We learned that in the strangest way. As far as we know, Tommy’s mother in Atlantic City (his parents were separated) received only the usual “missing in action” telegram. We don’t think his commanding officer, or any friend, ever contacted her with more information, which usually happened in World War II. Tommy flew the OS2U Kingfisher, a floatplane launched by catapult from the battleship Tennessee. His job was to fly at low altitude to observe fire for the ship’s big guns, which were supporting the Marines’ landing. The ship’s log, which we did not check out until years later, noted that his plane was seen crashing with its tail section missing. There was no explosion in the air or enemy planes that could have shot it down.
A few years ago we contacted Paul Dawson, who runs the U.S.S. Tennessee Museum in Huntsville, Tennessee. To our amazement he knew who Tommy McCormick was and had photos of him in his aircraft (above). It turns out Dawson’s father had been the ship’s photographer, and he saved photos of the handful of pilots on the battleship. He knew them because he sometimes did aerial photos from their planes. Knowing of our interest, Paul Dawson subsequently discovered information that cast light on Tommy McCormick’s last flight.
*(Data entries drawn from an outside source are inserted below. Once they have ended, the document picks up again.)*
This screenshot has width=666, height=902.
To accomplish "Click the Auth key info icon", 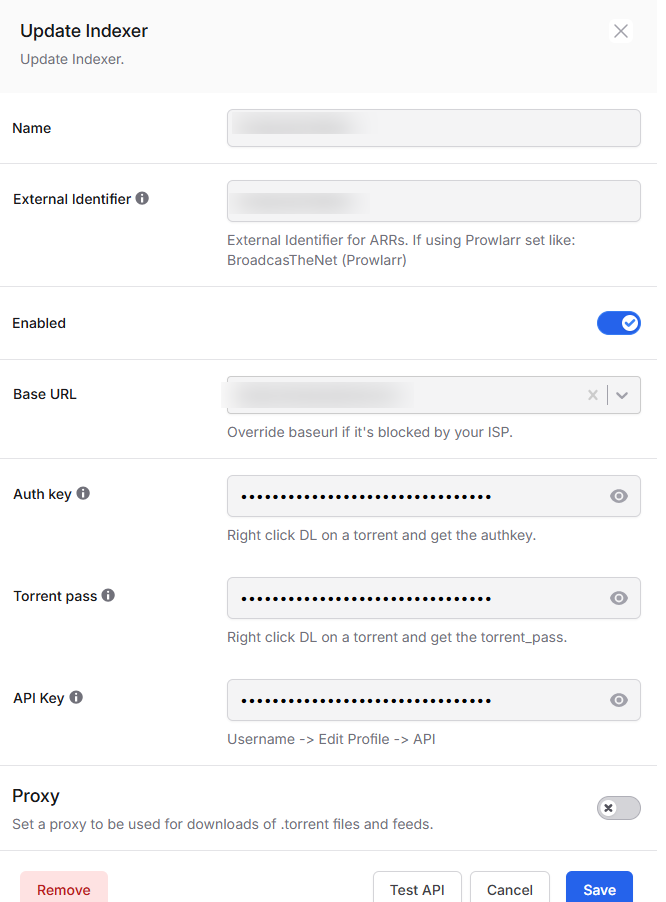I will pos(83,494).
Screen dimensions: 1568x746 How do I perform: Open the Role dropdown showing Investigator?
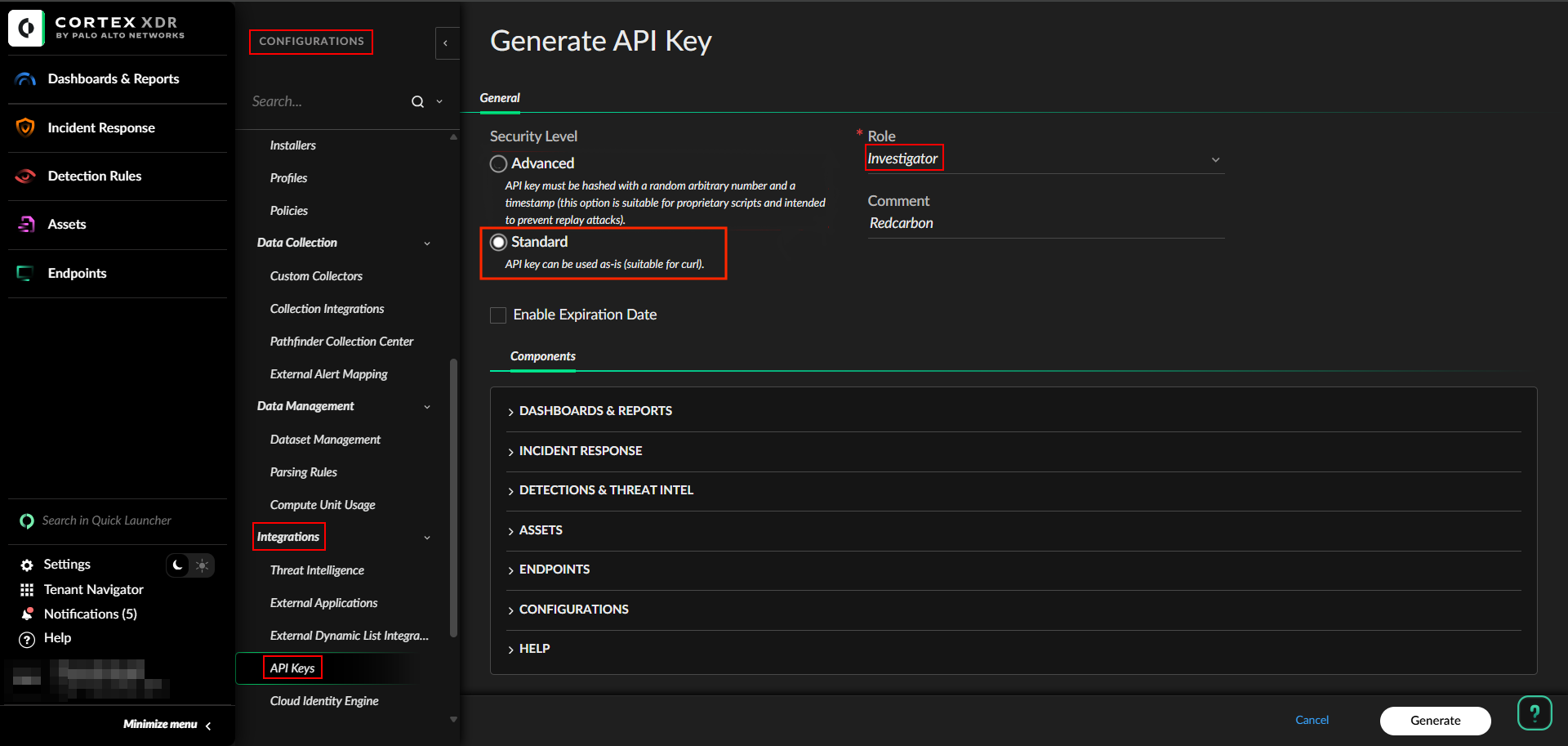pyautogui.click(x=1045, y=159)
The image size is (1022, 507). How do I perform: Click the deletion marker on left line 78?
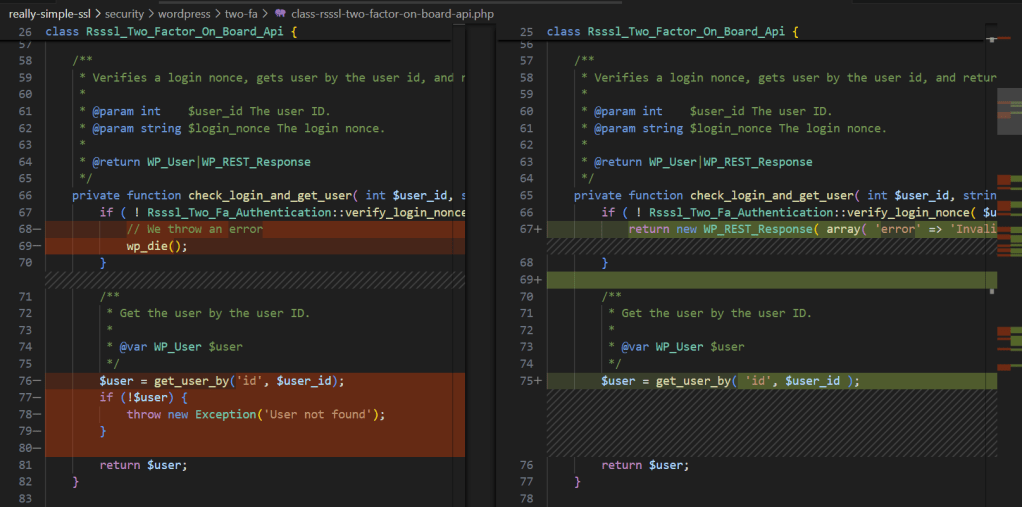pos(37,414)
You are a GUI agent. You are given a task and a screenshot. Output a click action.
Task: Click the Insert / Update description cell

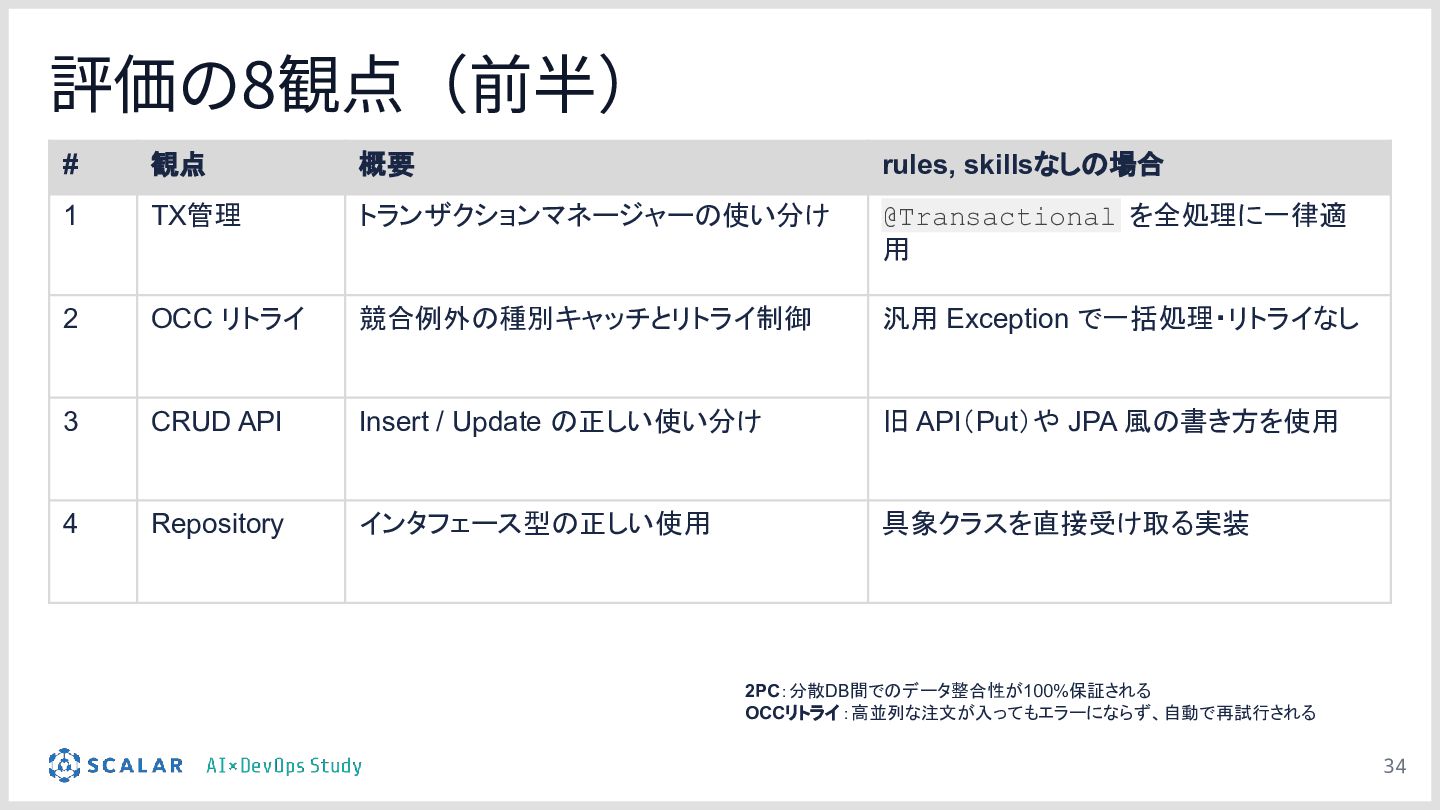560,422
He discovered an after-battle report marked “confidential,” which human eyes had probably not seen for seven decades. It was secret at the time for obvious reasons, for it told what had gone right and wrong aboard the ship at Iwo Jima.
The report said that a “projectile” had been seen striking Tommy’s aircraft, breaking it in two without exploding. Then, in the closing summary came this revelation: It was possible Tommy’s plane was hit by a large shell from one of our own ships firing at a higher angle than expected. It would have gone through the small plane flying at low altitude without exploding.
From what we know of the military, if the Navy suspected that friendly fire downed the plane, it probably was pretty sure that’s what happened.
Such is the fog of war, even on a clear day in February 1945.